PROBLEM TO SOLVE: Please print each record that follows precisely as it appears.
^^^^^^^^^^^^^^^^
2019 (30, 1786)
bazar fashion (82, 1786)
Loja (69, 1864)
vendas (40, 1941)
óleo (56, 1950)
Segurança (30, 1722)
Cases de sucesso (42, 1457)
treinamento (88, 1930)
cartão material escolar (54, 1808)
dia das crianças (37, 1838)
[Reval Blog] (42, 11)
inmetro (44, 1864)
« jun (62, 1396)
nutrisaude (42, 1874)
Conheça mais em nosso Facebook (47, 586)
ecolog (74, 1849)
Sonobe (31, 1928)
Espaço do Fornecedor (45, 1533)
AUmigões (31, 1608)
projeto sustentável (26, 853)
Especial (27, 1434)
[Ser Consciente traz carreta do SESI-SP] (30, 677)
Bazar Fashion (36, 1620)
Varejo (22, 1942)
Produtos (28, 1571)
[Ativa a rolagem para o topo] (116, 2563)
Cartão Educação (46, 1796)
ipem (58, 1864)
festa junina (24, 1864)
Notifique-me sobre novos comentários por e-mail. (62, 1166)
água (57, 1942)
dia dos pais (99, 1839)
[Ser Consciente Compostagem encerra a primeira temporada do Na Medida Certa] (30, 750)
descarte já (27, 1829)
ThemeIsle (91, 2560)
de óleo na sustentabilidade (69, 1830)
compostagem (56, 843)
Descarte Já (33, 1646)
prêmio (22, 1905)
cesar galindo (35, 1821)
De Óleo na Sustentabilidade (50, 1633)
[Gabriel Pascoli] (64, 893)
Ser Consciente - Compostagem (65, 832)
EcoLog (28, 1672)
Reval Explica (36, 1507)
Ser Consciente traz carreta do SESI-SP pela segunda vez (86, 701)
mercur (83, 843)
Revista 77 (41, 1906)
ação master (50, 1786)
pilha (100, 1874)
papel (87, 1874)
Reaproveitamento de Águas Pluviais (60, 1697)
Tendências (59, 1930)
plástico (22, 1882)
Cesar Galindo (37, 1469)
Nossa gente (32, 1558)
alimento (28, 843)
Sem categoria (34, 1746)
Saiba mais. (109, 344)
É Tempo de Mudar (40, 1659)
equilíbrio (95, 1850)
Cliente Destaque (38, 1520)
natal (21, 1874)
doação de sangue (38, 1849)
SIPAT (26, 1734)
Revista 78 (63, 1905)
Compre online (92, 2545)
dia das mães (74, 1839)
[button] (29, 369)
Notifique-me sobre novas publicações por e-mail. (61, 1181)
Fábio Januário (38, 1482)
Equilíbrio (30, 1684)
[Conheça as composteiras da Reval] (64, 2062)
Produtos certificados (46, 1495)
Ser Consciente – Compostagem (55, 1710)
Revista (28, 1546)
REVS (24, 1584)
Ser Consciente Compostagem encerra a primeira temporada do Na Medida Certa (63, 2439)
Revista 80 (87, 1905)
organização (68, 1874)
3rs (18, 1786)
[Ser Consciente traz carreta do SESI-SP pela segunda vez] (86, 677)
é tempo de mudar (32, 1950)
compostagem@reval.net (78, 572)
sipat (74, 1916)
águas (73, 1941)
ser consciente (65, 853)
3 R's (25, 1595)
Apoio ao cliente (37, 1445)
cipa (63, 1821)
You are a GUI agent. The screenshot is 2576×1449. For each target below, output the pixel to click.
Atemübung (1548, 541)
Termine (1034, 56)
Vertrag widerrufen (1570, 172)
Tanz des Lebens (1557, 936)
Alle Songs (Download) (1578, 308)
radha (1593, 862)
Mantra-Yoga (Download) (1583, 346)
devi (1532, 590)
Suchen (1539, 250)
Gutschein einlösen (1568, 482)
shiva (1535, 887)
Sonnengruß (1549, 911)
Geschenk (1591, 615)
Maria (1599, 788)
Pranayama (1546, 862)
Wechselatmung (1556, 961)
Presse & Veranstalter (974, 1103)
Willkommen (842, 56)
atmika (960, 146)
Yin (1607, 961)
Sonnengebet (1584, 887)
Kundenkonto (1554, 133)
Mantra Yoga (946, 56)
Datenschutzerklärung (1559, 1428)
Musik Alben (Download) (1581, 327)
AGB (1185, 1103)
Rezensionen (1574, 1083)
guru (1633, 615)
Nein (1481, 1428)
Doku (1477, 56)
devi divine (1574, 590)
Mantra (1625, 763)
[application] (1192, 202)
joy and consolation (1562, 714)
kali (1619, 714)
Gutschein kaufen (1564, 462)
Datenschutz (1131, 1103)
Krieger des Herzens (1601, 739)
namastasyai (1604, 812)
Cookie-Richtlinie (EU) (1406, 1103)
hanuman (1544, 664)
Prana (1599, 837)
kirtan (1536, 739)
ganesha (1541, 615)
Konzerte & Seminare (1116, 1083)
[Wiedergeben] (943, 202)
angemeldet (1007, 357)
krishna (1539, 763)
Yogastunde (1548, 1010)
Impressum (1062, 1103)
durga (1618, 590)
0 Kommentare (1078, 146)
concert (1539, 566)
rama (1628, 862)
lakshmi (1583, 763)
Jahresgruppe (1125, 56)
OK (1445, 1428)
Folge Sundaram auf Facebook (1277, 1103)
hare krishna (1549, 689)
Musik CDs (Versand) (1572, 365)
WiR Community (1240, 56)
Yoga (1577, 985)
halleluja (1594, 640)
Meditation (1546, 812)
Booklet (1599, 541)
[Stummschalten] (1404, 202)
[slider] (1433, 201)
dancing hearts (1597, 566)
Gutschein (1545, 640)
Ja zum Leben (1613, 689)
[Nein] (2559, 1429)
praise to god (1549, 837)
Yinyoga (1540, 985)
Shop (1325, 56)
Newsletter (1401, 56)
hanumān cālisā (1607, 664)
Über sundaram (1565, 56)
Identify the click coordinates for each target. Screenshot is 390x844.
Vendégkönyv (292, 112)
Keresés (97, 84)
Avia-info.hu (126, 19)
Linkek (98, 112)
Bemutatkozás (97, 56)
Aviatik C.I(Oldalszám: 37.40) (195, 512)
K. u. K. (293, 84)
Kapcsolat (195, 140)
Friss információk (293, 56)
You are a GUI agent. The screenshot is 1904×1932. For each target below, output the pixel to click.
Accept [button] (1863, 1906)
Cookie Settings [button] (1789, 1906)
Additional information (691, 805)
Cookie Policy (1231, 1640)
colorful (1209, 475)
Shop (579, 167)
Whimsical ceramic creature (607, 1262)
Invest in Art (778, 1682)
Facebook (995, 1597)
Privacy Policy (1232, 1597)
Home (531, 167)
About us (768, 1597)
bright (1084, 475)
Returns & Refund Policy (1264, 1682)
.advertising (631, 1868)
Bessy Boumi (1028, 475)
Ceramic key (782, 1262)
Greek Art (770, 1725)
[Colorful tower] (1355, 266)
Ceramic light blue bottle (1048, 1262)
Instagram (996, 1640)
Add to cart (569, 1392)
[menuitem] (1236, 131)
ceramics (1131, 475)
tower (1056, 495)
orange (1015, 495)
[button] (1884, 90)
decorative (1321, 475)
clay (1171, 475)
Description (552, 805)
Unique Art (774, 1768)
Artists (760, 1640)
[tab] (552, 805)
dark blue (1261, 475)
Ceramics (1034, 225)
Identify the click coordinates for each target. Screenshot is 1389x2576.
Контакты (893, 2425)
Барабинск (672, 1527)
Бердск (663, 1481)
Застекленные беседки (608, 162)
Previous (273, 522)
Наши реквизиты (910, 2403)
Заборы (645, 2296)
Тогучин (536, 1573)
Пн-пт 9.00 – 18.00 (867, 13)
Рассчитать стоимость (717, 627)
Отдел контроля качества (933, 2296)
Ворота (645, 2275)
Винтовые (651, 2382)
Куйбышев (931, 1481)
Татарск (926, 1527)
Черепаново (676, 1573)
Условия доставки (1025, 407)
^^^^^^^^^^^^^^^^
SOLUTION FOR THIS EXERCISE:
2019 (30, 1786)
bazar fashion (82, 1786)
Loja (69, 1864)
vendas (40, 1941)
óleo (56, 1950)
Segurança (30, 1722)
Cases de sucesso (42, 1457)
treinamento (88, 1930)
cartão material escolar (54, 1808)
dia das crianças (37, 1838)
[Reval Blog] (42, 11)
inmetro (44, 1864)
« jun (62, 1396)
nutrisaude (42, 1874)
Conheça mais em nosso Facebook (47, 586)
ecolog (74, 1849)
Sonobe (31, 1928)
Espaço do Fornecedor (45, 1533)
AUmigões (31, 1608)
projeto sustentável (26, 853)
Especial (27, 1434)
[Ser Consciente traz carreta do SESI-SP] (30, 677)
Bazar Fashion (36, 1620)
Varejo (22, 1942)
Produtos (28, 1571)
[Ativa a rolagem para o topo] (116, 2563)
Cartão Educação (46, 1796)
ipem (58, 1864)
festa junina (24, 1864)
Notifique-me sobre novos comentários por e-mail. (62, 1166)
água (57, 1942)
dia dos pais (99, 1839)
[Ser Consciente Compostagem encerra a primeira temporada do Na Medida Certa] (30, 750)
descarte já (27, 1829)
ThemeIsle (91, 2560)
de óleo na sustentabilidade (69, 1830)
compostagem (56, 843)
Descarte Já (33, 1646)
prêmio (22, 1905)
cesar galindo (35, 1821)
De Óleo na Sustentabilidade (50, 1633)
[Gabriel Pascoli] (64, 893)
Ser Consciente - Compostagem (65, 832)
EcoLog (28, 1672)
Reval Explica (36, 1507)
Ser Consciente traz carreta do SESI-SP pela segunda vez (86, 701)
mercur (83, 843)
Revista 77 (41, 1906)
ação master (50, 1786)
pilha (100, 1874)
papel (87, 1874)
Reaproveitamento de Águas Pluviais (60, 1697)
Tendências (59, 1930)
plástico (22, 1882)
Cesar Galindo (37, 1469)
Nossa gente (32, 1558)
alimento (28, 843)
Sem categoria (34, 1746)
Saiba mais. (109, 344)
É Tempo de Mudar (40, 1659)
equilíbrio (95, 1850)
Cliente Destaque (38, 1520)
natal (21, 1874)
doação de sangue (38, 1849)
SIPAT (26, 1734)
Revista 78 (63, 1905)
Compre online (92, 2545)
dia das mães (74, 1839)
[button] (29, 369)
Notifique-me sobre novas publicações por e-mail. (61, 1181)
Fábio Januário (38, 1482)
Equilíbrio (30, 1684)
[Conheça as composteiras da Reval] (64, 2062)
Produtos certificados (46, 1495)
Ser Consciente – Compostagem (55, 1710)
Revista (28, 1546)
REVS (24, 1584)
Ser Consciente Compostagem encerra a primeira temporada do Na Medida Certa (63, 2439)
Revista 80 (87, 1905)
organização (68, 1874)
3rs (18, 1786)
[Ser Consciente traz carreta do SESI-SP pela segunda vez] (86, 677)
é tempo de mudar (32, 1950)
compostagem@reval.net (78, 572)
sipat (74, 1916)
águas (73, 1941)
ser consciente (65, 853)
3 R's (25, 1595)
Apoio ao cliente (37, 1445)
cipa (63, 1821)
You are a GUI agent. The screenshot is 2576×1449. For each target below, output the pixel to click.
Atemübung (1548, 541)
Termine (1034, 56)
Vertrag widerrufen (1570, 172)
Tanz des Lebens (1557, 936)
Alle Songs (Download) (1578, 308)
radha (1593, 862)
Mantra-Yoga (Download) (1583, 346)
devi (1532, 590)
Suchen (1539, 250)
Gutschein einlösen (1568, 482)
shiva (1535, 887)
Sonnengruß (1549, 911)
Geschenk (1591, 615)
Maria (1599, 788)
Pranayama (1546, 862)
Wechselatmung (1556, 961)
Presse & Veranstalter (974, 1103)
Willkommen (842, 56)
atmika (960, 146)
Yin (1607, 961)
Sonnengebet (1584, 887)
Kundenkonto (1554, 133)
Mantra Yoga (946, 56)
Datenschutzerklärung (1559, 1428)
Musik Alben (Download) (1581, 327)
AGB (1185, 1103)
Rezensionen (1574, 1083)
guru (1633, 615)
Nein (1481, 1428)
Doku (1477, 56)
devi divine (1574, 590)
Mantra (1625, 763)
[application] (1192, 202)
joy and consolation (1562, 714)
kali (1619, 714)
Gutschein kaufen (1564, 462)
Datenschutz (1131, 1103)
Krieger des Herzens (1601, 739)
namastasyai (1604, 812)
Cookie-Richtlinie (EU) (1406, 1103)
hanuman (1544, 664)
Prana (1599, 837)
kirtan (1536, 739)
ganesha (1541, 615)
Konzerte & Seminare (1116, 1083)
[Wiedergeben] (943, 202)
angemeldet (1007, 357)
krishna (1539, 763)
Yogastunde (1548, 1010)
Impressum (1062, 1103)
durga (1618, 590)
0 Kommentare (1078, 146)
concert (1539, 566)
rama (1628, 862)
lakshmi (1583, 763)
Jahresgruppe (1125, 56)
OK (1445, 1428)
Folge Sundaram auf Facebook (1277, 1103)
hare krishna (1549, 689)
Musik CDs (Versand) (1572, 365)
WiR Community (1240, 56)
Yoga (1577, 985)
halleluja (1594, 640)
Meditation (1546, 812)
Booklet (1599, 541)
[Stummschalten] (1404, 202)
[slider] (1433, 201)
dancing hearts (1597, 566)
Gutschein (1545, 640)
Ja zum Leben (1613, 689)
[Nein] (2559, 1429)
praise to god (1549, 837)
Yinyoga (1540, 985)
Shop (1325, 56)
Newsletter (1401, 56)
hanumān cālisā (1607, 664)
Über sundaram (1565, 56)
Identify the click coordinates for each target. Screenshot is 390x844.
Vendégkönyv (292, 112)
Keresés (97, 84)
Avia-info.hu (126, 19)
Linkek (98, 112)
Bemutatkozás (97, 56)
Aviatik C.I(Oldalszám: 37.40) (195, 512)
K. u. K. (293, 84)
Kapcsolat (195, 140)
Friss információk (293, 56)
You are a GUI agent. The screenshot is 1904×1932. For each target below, output the pixel to click.
Accept [button] (1863, 1906)
Cookie Settings [button] (1789, 1906)
Additional information (691, 805)
Cookie Policy (1231, 1640)
colorful (1209, 475)
Shop (579, 167)
Whimsical ceramic creature (607, 1262)
Invest in Art (778, 1682)
Facebook (995, 1597)
Privacy Policy (1232, 1597)
Home (531, 167)
About us (768, 1597)
bright (1084, 475)
Returns & Refund Policy (1264, 1682)
.advertising (631, 1868)
Bessy Boumi (1028, 475)
Ceramic key (782, 1262)
Greek Art (770, 1725)
[Colorful tower] (1355, 266)
Ceramic light blue bottle (1048, 1262)
Instagram (996, 1640)
Add to cart (569, 1392)
[menuitem] (1236, 131)
ceramics (1131, 475)
tower (1056, 495)
orange (1015, 495)
[button] (1884, 90)
decorative (1321, 475)
clay (1171, 475)
Description (552, 805)
Unique Art (774, 1768)
Artists (760, 1640)
[tab] (552, 805)
dark blue (1261, 475)
Ceramics (1034, 225)
Identify the click coordinates for each target. Screenshot is 1389x2576.
Контакты (893, 2425)
Барабинск (672, 1527)
Бердск (663, 1481)
Застекленные беседки (608, 162)
Previous (273, 522)
Наши реквизиты (910, 2403)
Заборы (645, 2296)
Тогучин (536, 1573)
Пн-пт 9.00 – 18.00 (867, 13)
Рассчитать стоимость (717, 627)
Отдел контроля качества (933, 2296)
Ворота (645, 2275)
Винтовые (651, 2382)
Куйбышев (931, 1481)
Татарск (926, 1527)
Черепаново (676, 1573)
Условия доставки (1025, 407)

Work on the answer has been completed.